I'm a sucker for a freebie, who wouldn't be? Those lovely purveyors of sugar, Tate & Lyle, recently sent me a few bags of their Fairtrade sugar which was gratefully received by yours truly.
When the weather is drawing in and hats, scarves and gloves are being donned more often, nothing beats a good pudding to warm the soul and make you feel all cosy and happy.
The humble crumble, in all of its sweet, chewy and fruity beauty, seems the perfect choice for our British importers of sugar. It is a British classic and without the likes of Tate & Lyle, we probably wouldn't be taking our favourite sweetener for granted as much as we do. If you want to find out a bit more as to how it ends up in our cupboards, visit their website.
So here you go, a simple crumble with a little twist. Serve it with custard, cream or yoghurt. Either way, it takes some beating.
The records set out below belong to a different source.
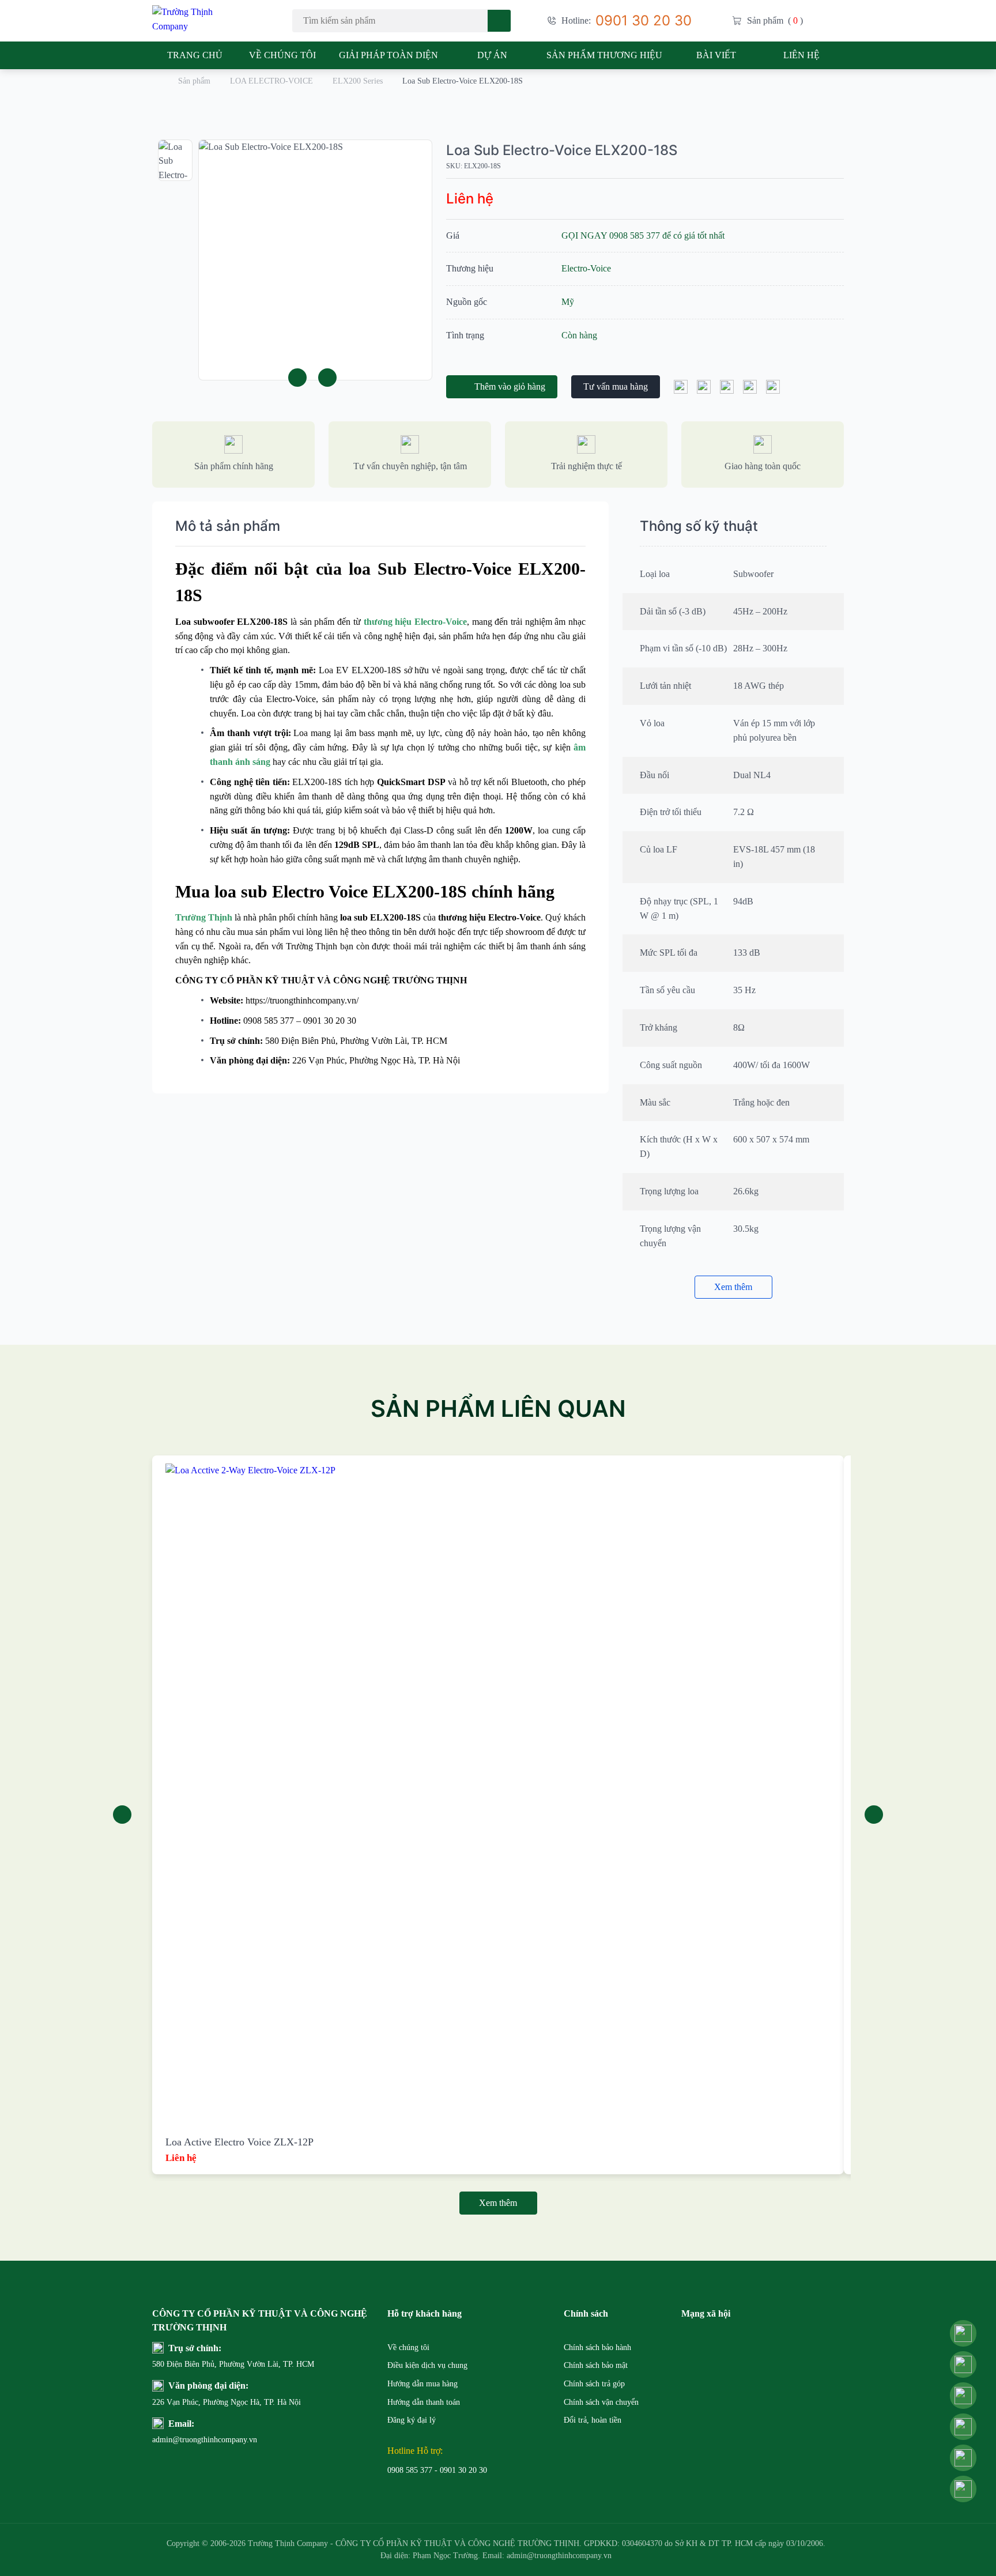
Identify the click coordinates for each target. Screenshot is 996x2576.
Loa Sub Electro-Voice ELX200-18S (561, 150)
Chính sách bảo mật (596, 2365)
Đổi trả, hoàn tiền (592, 2420)
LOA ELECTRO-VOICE (271, 81)
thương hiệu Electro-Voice (415, 622)
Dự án (492, 55)
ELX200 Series (358, 81)
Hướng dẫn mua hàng (422, 2383)
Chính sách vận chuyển (601, 2402)
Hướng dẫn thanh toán (423, 2402)
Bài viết (716, 55)
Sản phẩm (194, 81)
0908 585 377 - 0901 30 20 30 (437, 2470)
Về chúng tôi (282, 55)
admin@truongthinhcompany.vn (179, 2439)
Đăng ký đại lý (411, 2420)
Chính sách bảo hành (597, 2347)
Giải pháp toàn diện (388, 55)
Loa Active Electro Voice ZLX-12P (239, 2142)
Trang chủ (194, 55)
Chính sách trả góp (594, 2383)
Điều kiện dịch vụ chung (427, 2365)
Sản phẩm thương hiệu (604, 55)
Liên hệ (801, 55)
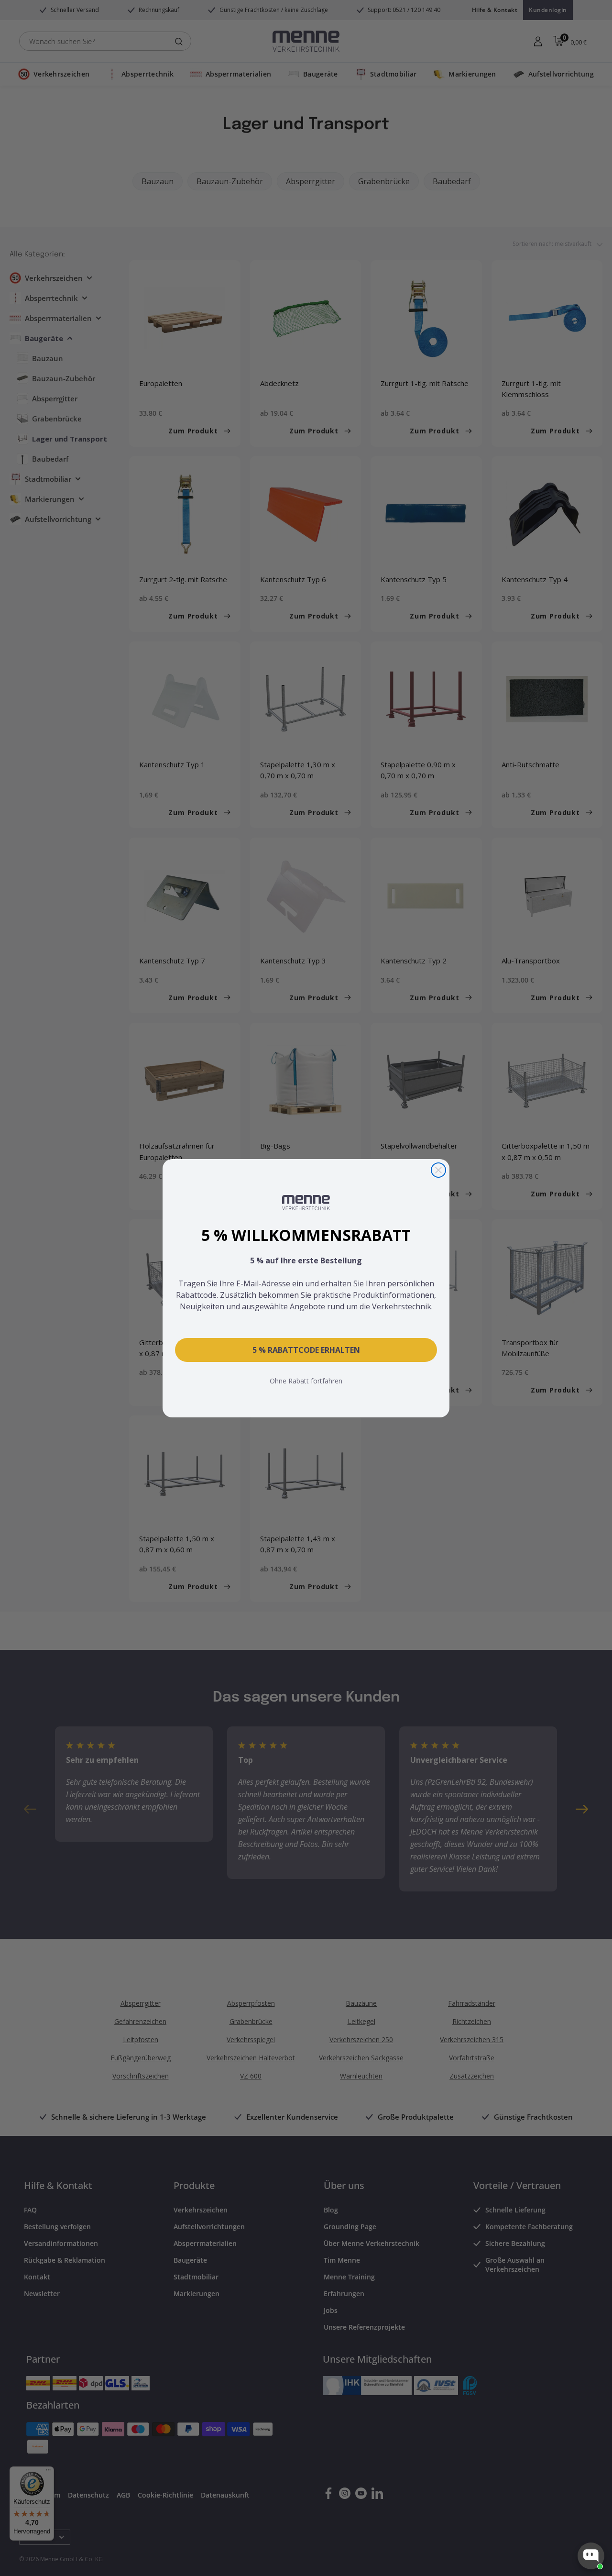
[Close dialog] (438, 1170)
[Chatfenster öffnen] (591, 2556)
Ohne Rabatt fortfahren (306, 1380)
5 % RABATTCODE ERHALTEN (306, 1350)
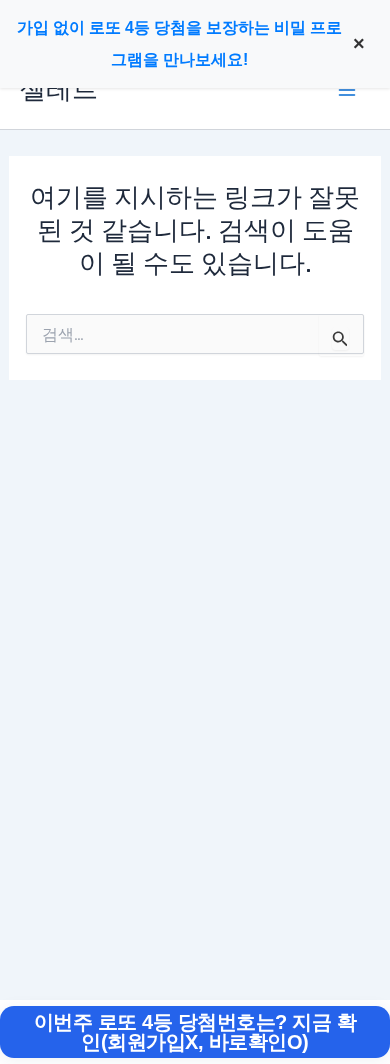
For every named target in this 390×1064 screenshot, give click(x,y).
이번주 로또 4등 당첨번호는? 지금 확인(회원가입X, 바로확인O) (195, 1032)
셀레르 (59, 89)
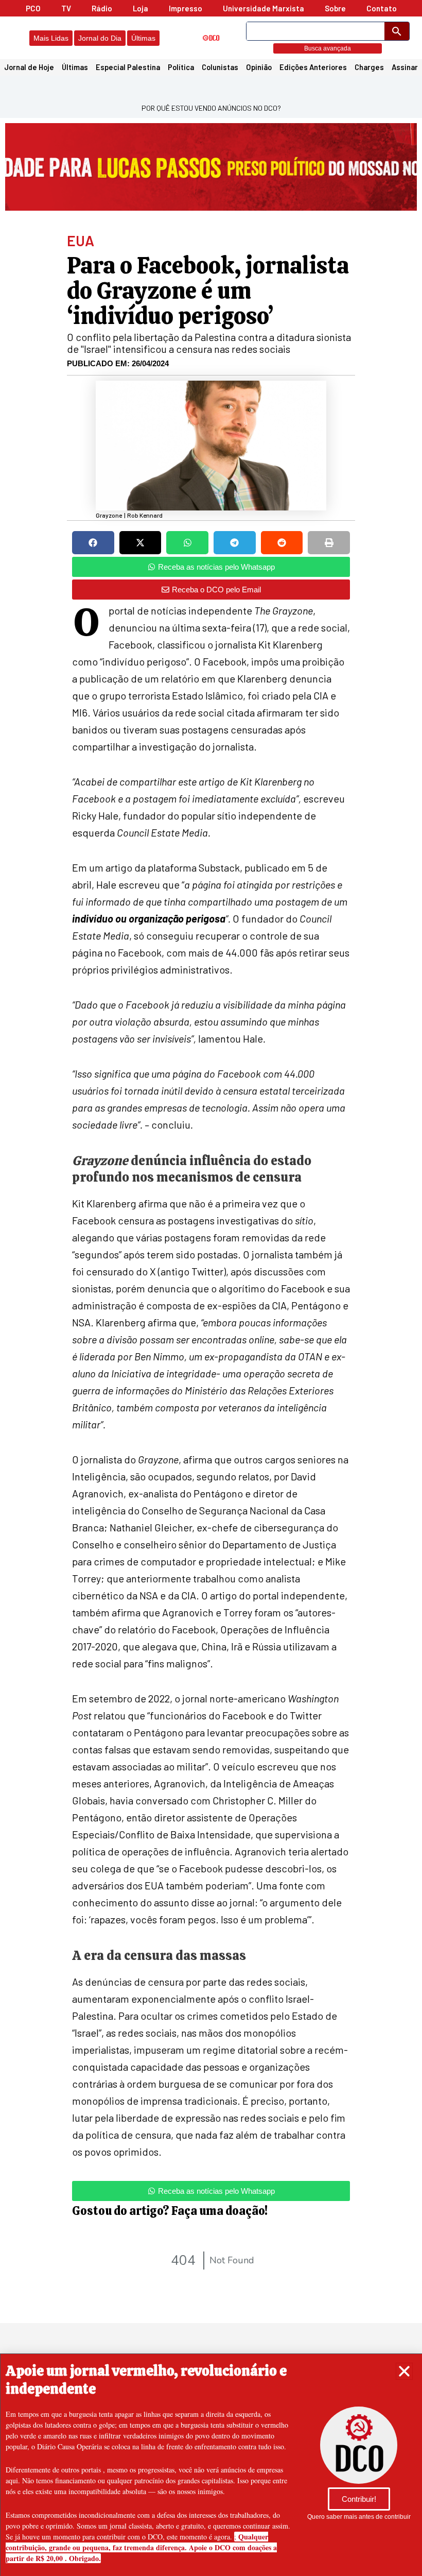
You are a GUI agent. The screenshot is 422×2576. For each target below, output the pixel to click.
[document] (211, 1288)
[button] (404, 2371)
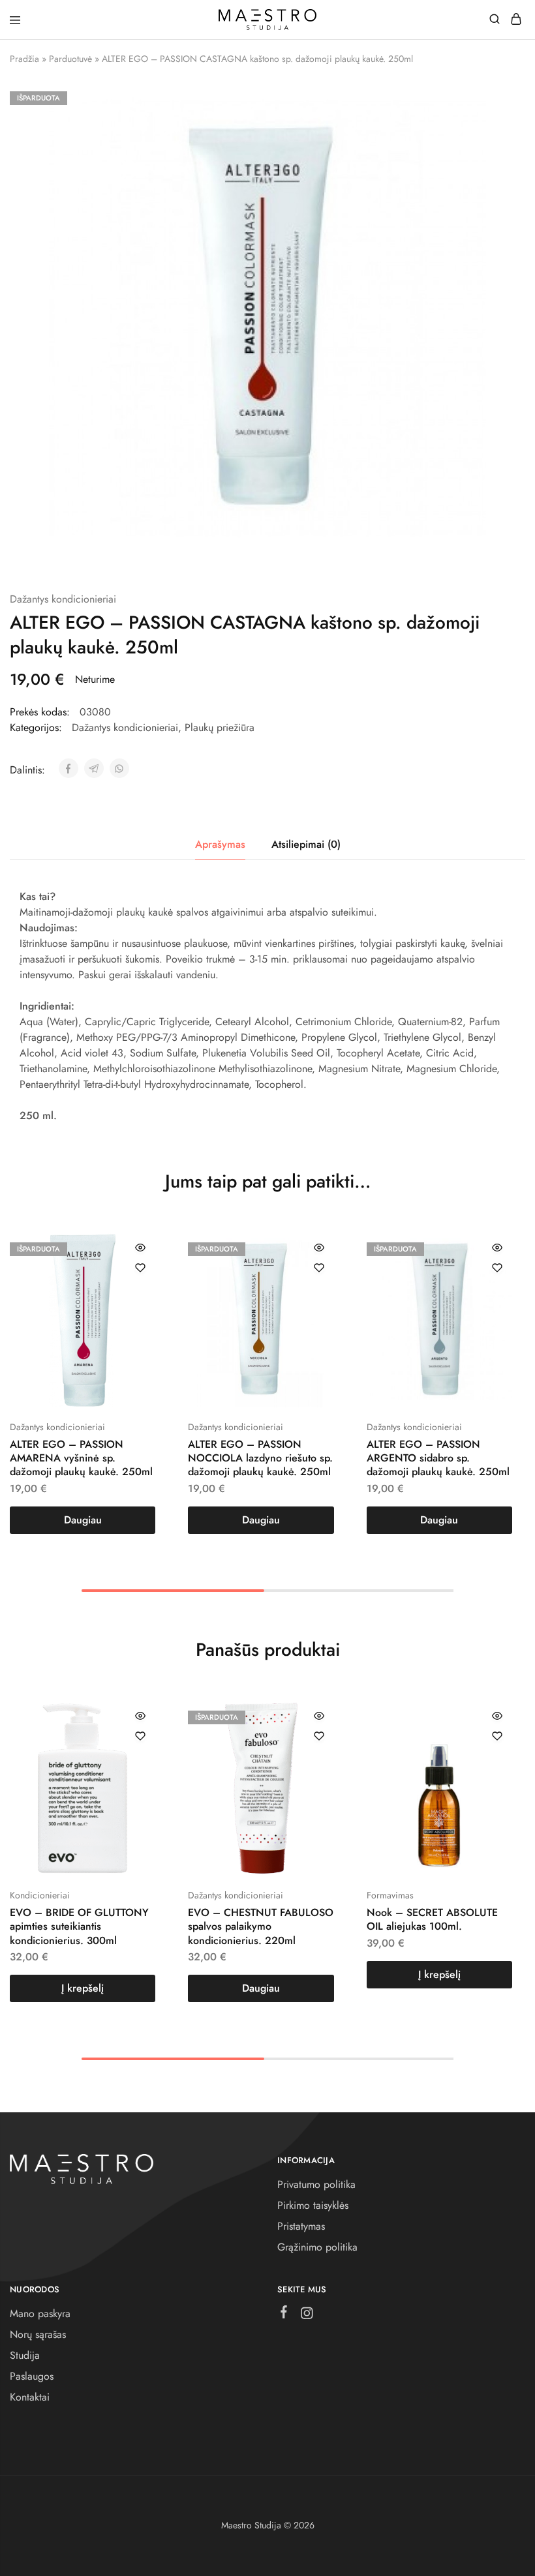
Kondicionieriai (40, 1895)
Apple, Bramble and Muesli Crumble
1kg bramble apples, peeled, cored and cut into thick slices
150g Tate & Lyle caster sugar
Juice of 1 lemon
A pinch of ground ginger and cinnamon
For the crumble
300g good muesli with lots of oats, nuts, seeds and dried fruit in it
A pinch of ginger and cinnamon
75g Tate & Lyle light brown sugar
1 - Pre-heat the oven to 200C/GM6.
2 - Put the apple slices, lemon juice, sugar and spices into a pan. Bring to the boil then simmer for a few minutes until the apples soften a little. Stir in the brambles.
3 - Butter an oven-proof dish. Tip in the fruit mixture.
4 - In a mixing bowl, mix together the muesli, spices and sugar. Using your fingers, mix in the butter so that you have almost large chunks of muesli. If it seems too dry, mix in a little more butter.
5 - Pour on top of the fruit and gently shake to level. Bake for 30-40 minutes until the topping is golden and crisp and the purple coloured sugary juices are bubbling around the sides.